Par Jérôme Jamet – j.jamet@sudouest.fr
Publié le 17/05/2021 à 11h42
Tina Enabulele et son compagnon Guillaume Fundoni, parents d’une enfant de 4 ans, sont sous le choc. La mère de famille de nationalité nigériane et sans papiers a reçu une OQTF, obligation de quitter le territoire français
Ils ne dorment plus, ou très peu, depuis une semaine. Depuis que le 11 mai Tina Enabulele a reçu un courrier de la préfecture de la Gironde lui enjoignant de quitter le territoire français dans un délai de trente jours. Mère d’un enfant, Esther, née en France il y a quatre ans, la jeune femme de 27 ans de nationalité nigériane est sous le choc.
Tout comme son compagnon français Guillaume Fundoni, père de l’enfant, avec qui elle vit à Préchac, en Sud-Gironde. Mais aussi les grands-parents, Marie-Claude et Jean-Claude Fundoni, affolés d’imaginer leur petite-fille arrachée des bras de sa mère.
Comment peut-on ôter Esther de l’équation ? C’est vraiment choquant. »

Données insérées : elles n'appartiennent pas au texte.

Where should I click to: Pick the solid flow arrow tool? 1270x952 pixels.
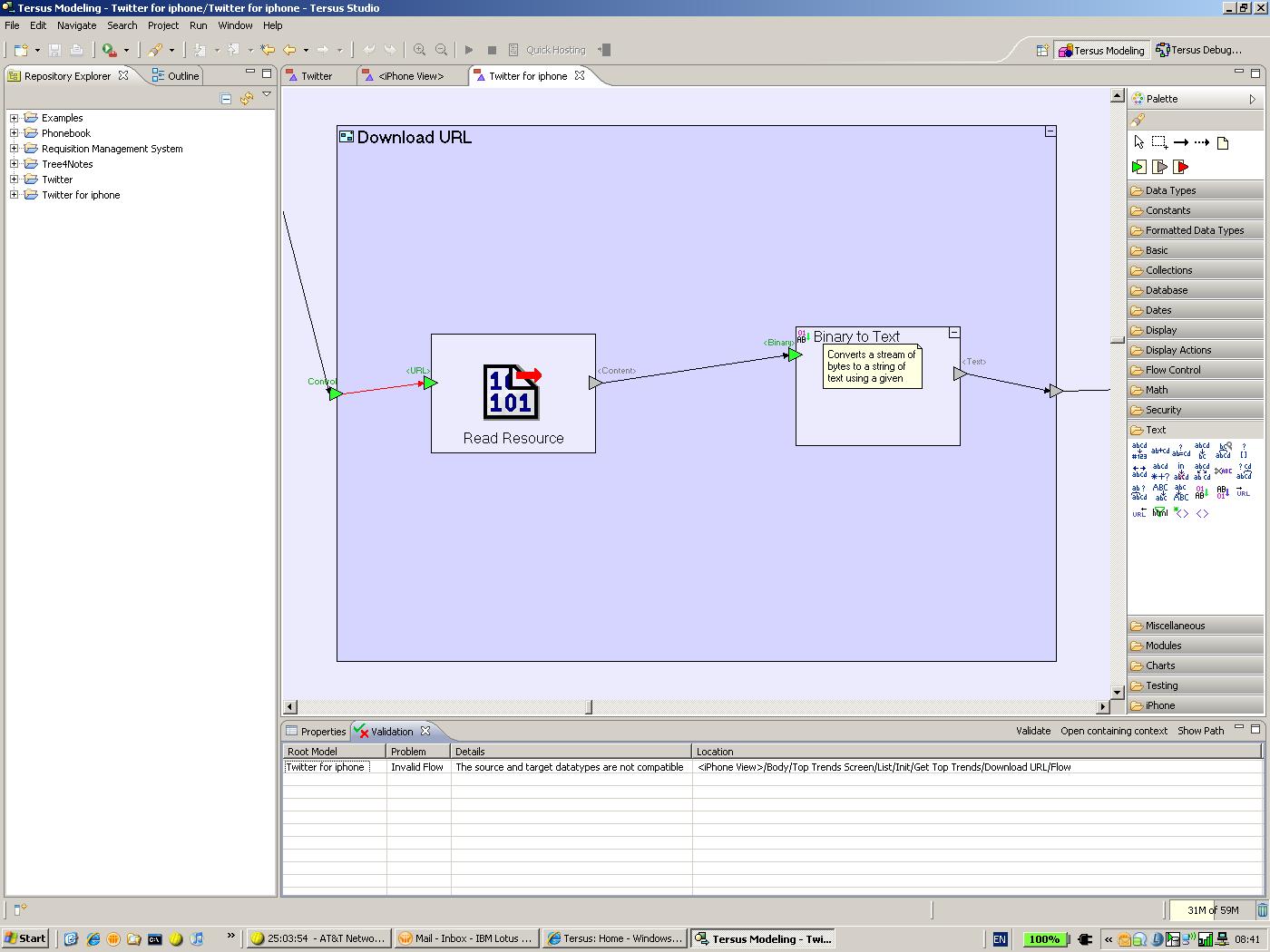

« À aucun moment la préfecture ne prend en compte qu’elle est la mère d’un enfant français. Cette décision a un énorme retentissement dans leur vie. Je n’ai jamais rien vu d’aussi flagrant », s’étonne maître Gabriel Lassort, l’avocat de Tina Enabulele, membre de l’Institut du droit des étrangers du barreau de Bordeaux.
Un droit de séjour validé
« Comment peut-on ôter Esther de l’équation ? C’est vraiment choquant », s’insurge le père, chauffeur de VTC âgé de 40 ans. Inquiète et en colère, la petite famille réunie autour de la table, dans la maison de Préchac, fait bloc.
Pour justifier l’arrêté d’obligation de quitter le territoire français (OQTF), la préfecture souligne, entre autres, que la jeune femme est entrée en France de manière illégale en 2013 avec un faux passeport et qu’elle s’y est maintenue en dépit d’une première OQTF en 2015.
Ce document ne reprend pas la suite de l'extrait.